New guidance clears up confusion
Over the last several days, the SBA had issued guidance reminding borrowers that this “need certification” had to be made in good faith, and warning borrowers that if it was not made in good faith their PPP loan should be repaid by May 14, 2020. This May 14 deadline had left many questioning what the SBA would consider in determining if a borrower made the need certification in good faith, and if the PPP should be repaid by tomorrow. The SBA promised more guidance on this issue, which came today in new question 46 in the SBA’s FAQ document.
New safe harbor for those who received less than $2 million in PPP funds
The SBA defined a new safe harbor today in question 46 of its FAQ document:
Question: How will SBA review borrowers’ required good-faith certification concerning the necessity of their loan request?
Answer: … SBA, in consultation with the Department of the Treasury, has determined that the following safe harbor will apply to SBA’s review of PPP loans with respect to this issue: Any borrower that, together with its affiliates, received PPP loans with an original principal amount of less than $2 million will be deemed to have made the required certification concerning the necessity of the loan request in good faith. …
Purpose of less than $2 million safe harbor
The answer to FAQ 46 goes on to explain the reasons for this new safe harbor, including:
- Those with PPP loans under $2 million are generally less likely to have had access to adequate sources of liquidity in this economic environment than those with larger loans
- As PPP borrowers with more limited resources work to retain and rehire employees, this safe harbor will provide greater economic certainty
- This safe harbor enables the SBA to focus its limited resources on larger loans, “where the compliance effort may yield higher returns”

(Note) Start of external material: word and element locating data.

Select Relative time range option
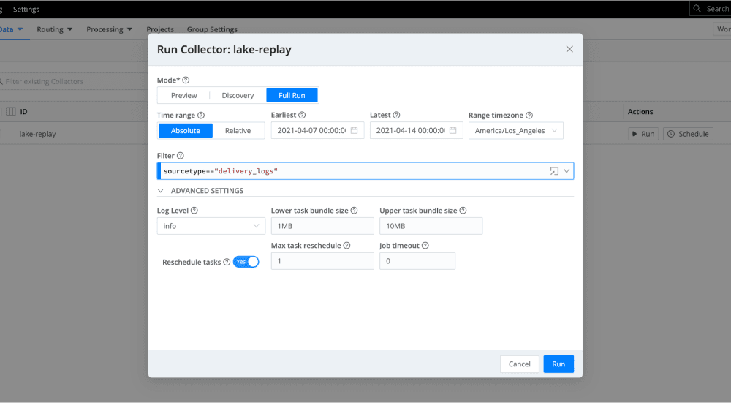This screenshot has height=403, width=731. (x=238, y=131)
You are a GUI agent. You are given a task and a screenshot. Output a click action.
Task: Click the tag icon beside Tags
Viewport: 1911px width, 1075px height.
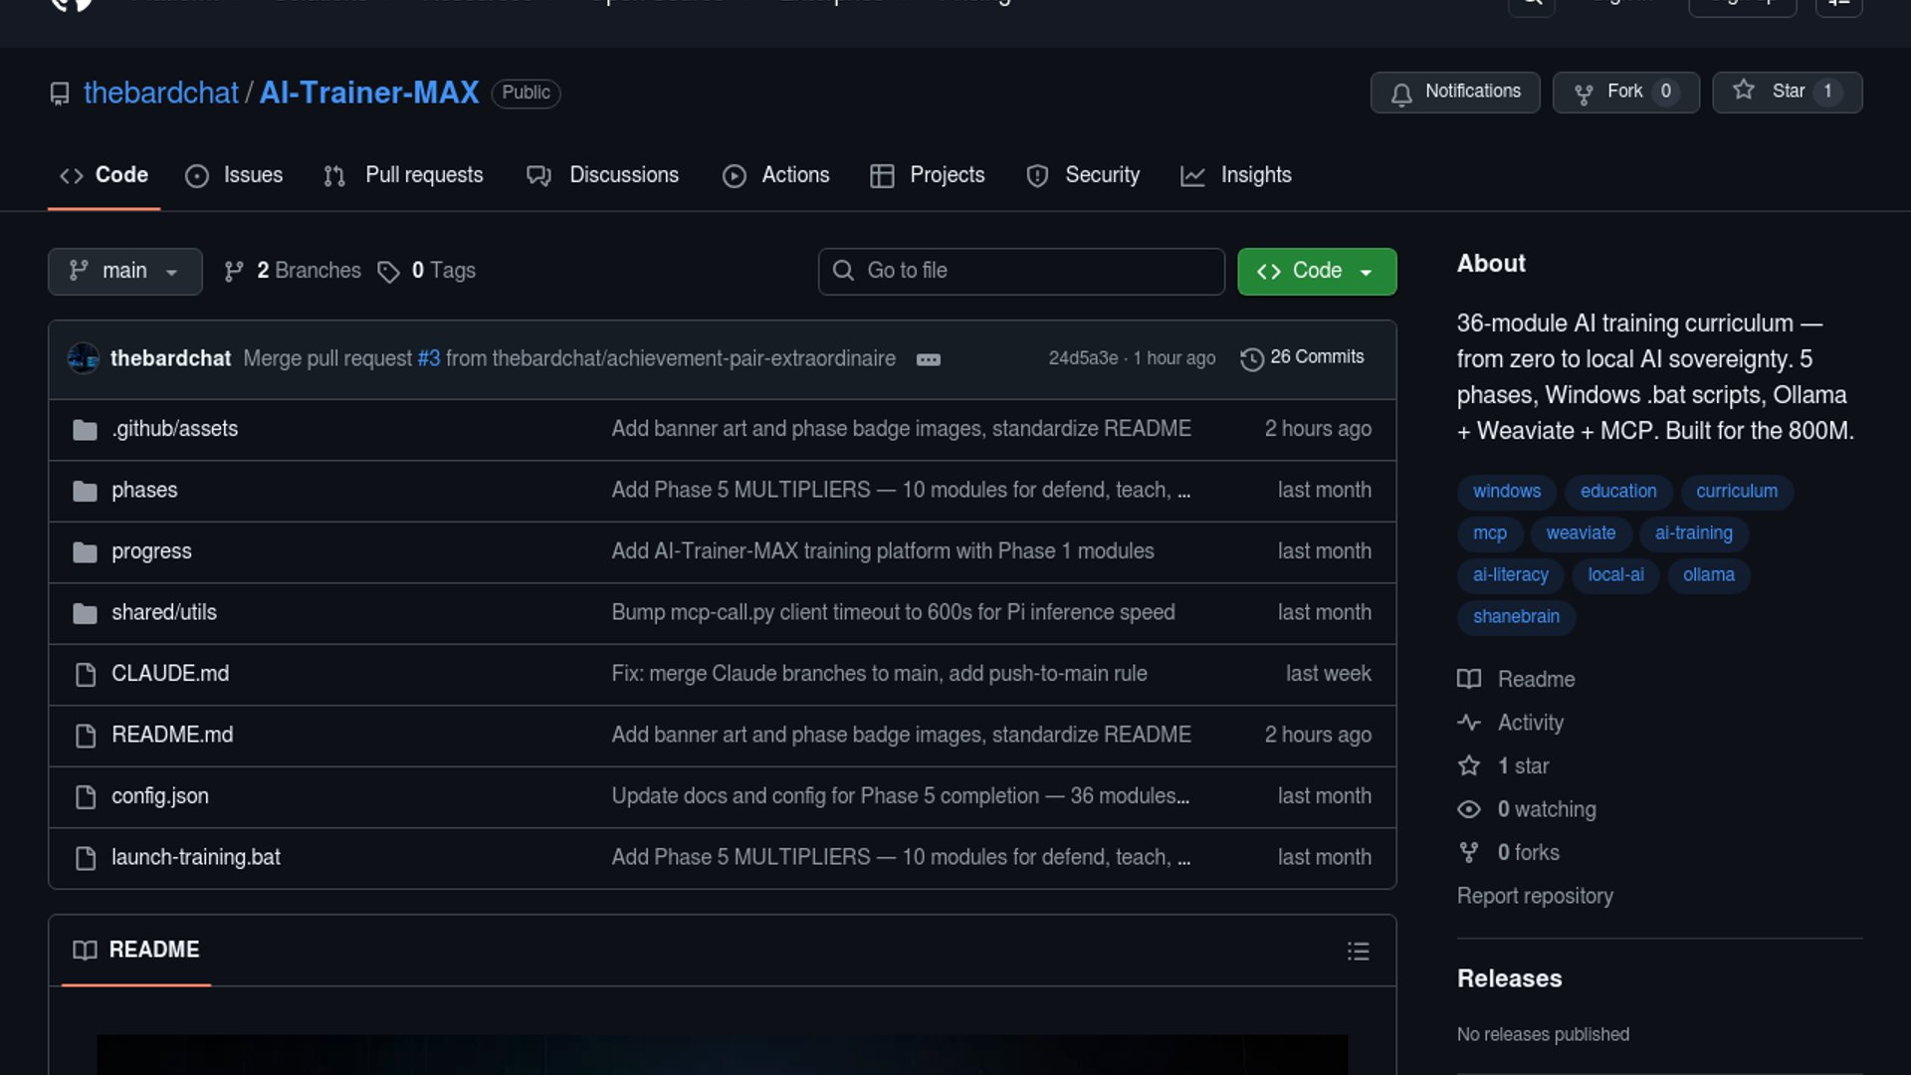tap(388, 272)
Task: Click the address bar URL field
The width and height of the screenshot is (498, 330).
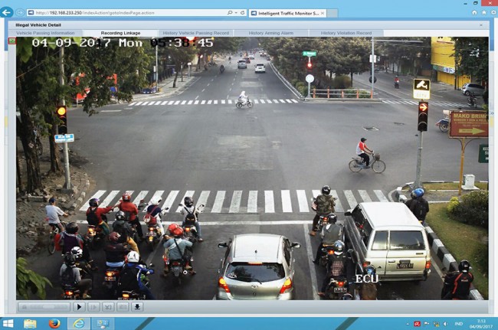Action: coord(126,13)
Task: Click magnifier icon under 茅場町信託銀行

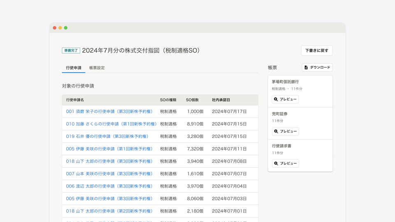Action: 276,99
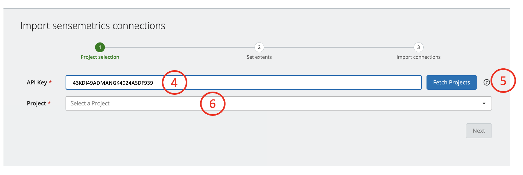This screenshot has width=523, height=175.
Task: Click the step 2 circle in stepper
Action: click(x=259, y=47)
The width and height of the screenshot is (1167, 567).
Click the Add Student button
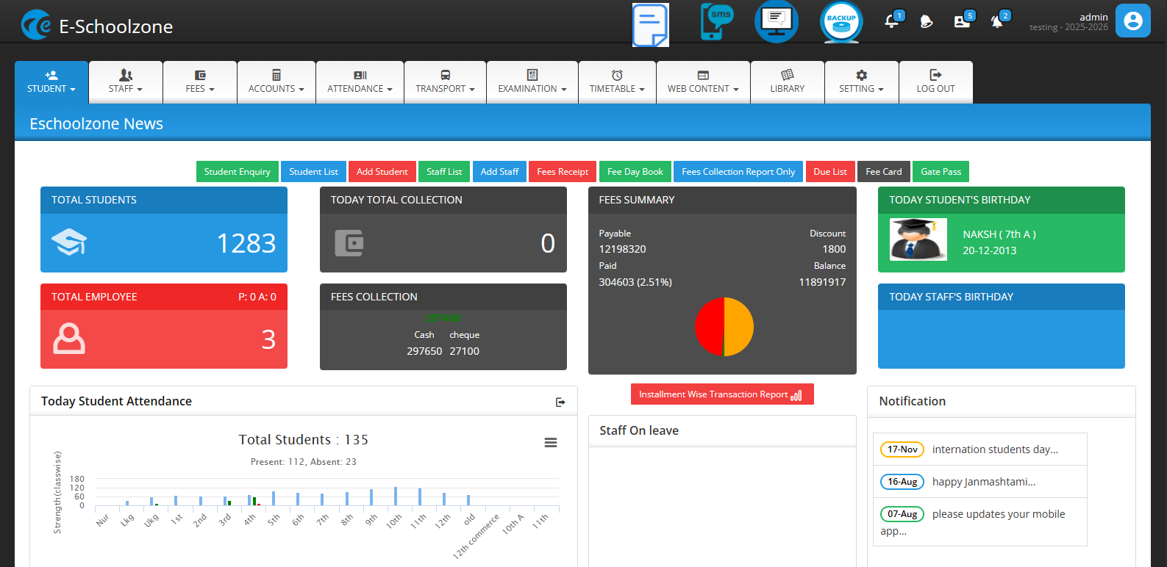point(382,171)
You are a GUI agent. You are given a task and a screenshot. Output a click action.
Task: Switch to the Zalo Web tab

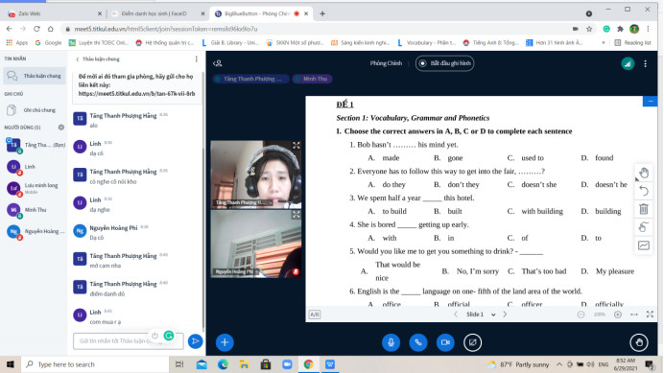(53, 13)
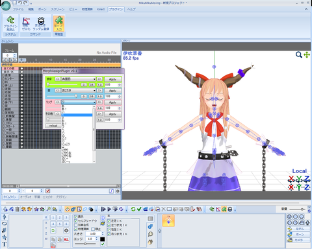The width and height of the screenshot is (312, 249).
Task: Enable the 加算合成 checkbox
Action: pos(76,225)
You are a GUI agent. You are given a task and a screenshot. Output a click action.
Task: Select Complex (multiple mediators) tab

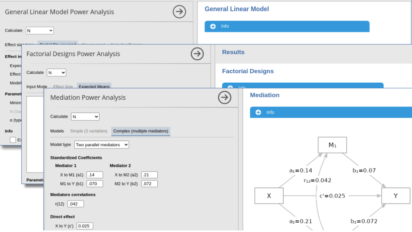click(141, 131)
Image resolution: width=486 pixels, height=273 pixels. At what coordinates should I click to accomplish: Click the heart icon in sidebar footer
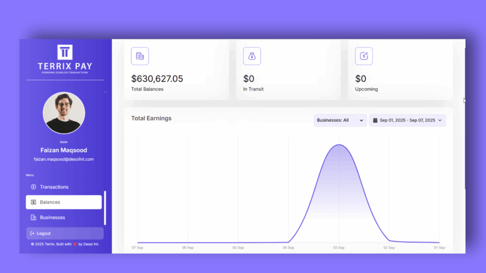(75, 245)
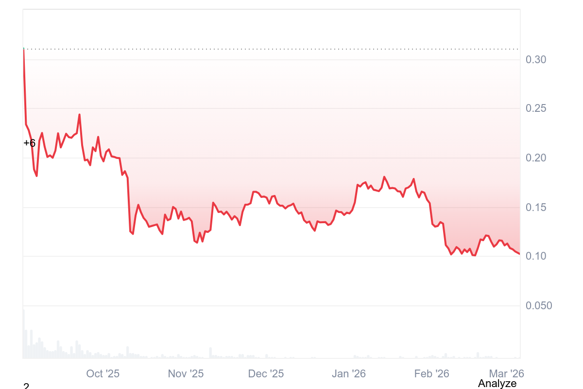Click the 0.10 price axis label
Screen dimensions: 583x389
click(536, 256)
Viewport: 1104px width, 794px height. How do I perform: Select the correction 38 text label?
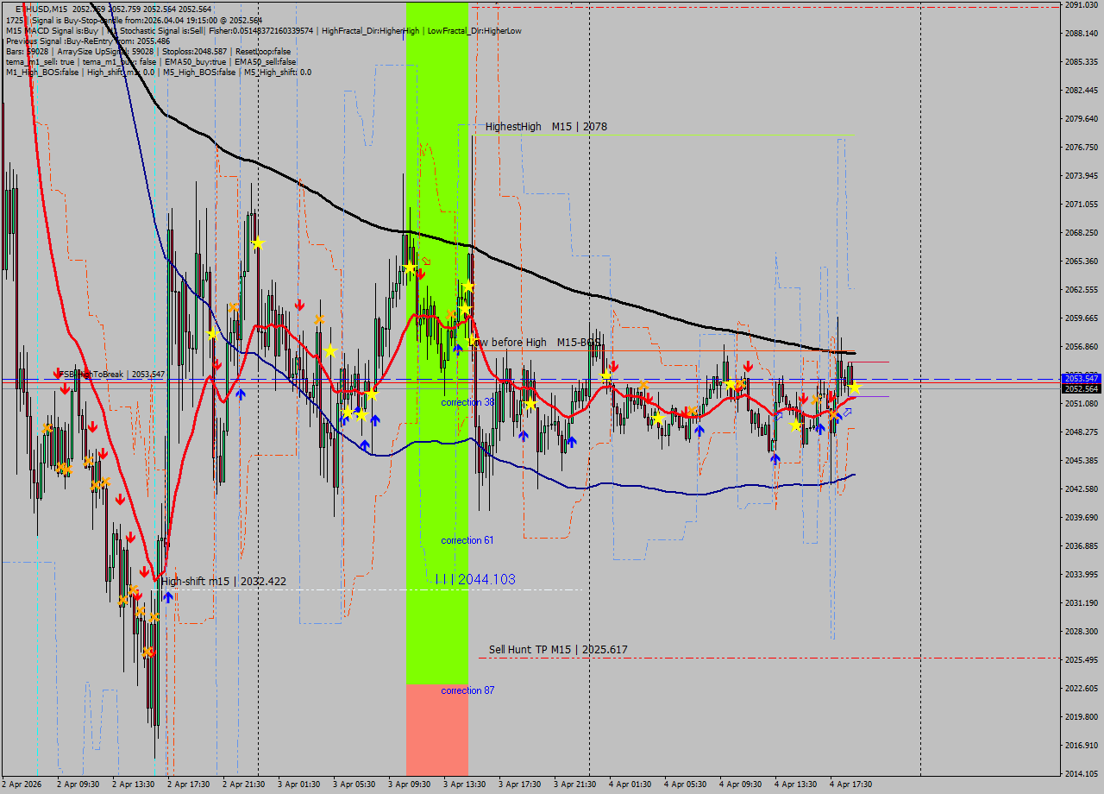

Treatment of borrowers who received more than $2 million
While the answer to FAQ 46 acknowledges that those with PPP loans over $2 million may be able to show that their need certification was made in good faith, it also reiterates that the SBA will review all PPP loans in excess of $2 million. And, it provides that if the SBA determines that that the borrower “lacked an adequate basis” for the certification, then the borrower must repay the loan and will not be eligible for loan forgiveness. It further provides that if the borrower then repays the loan, the SBA will not pursue administrative enforcement.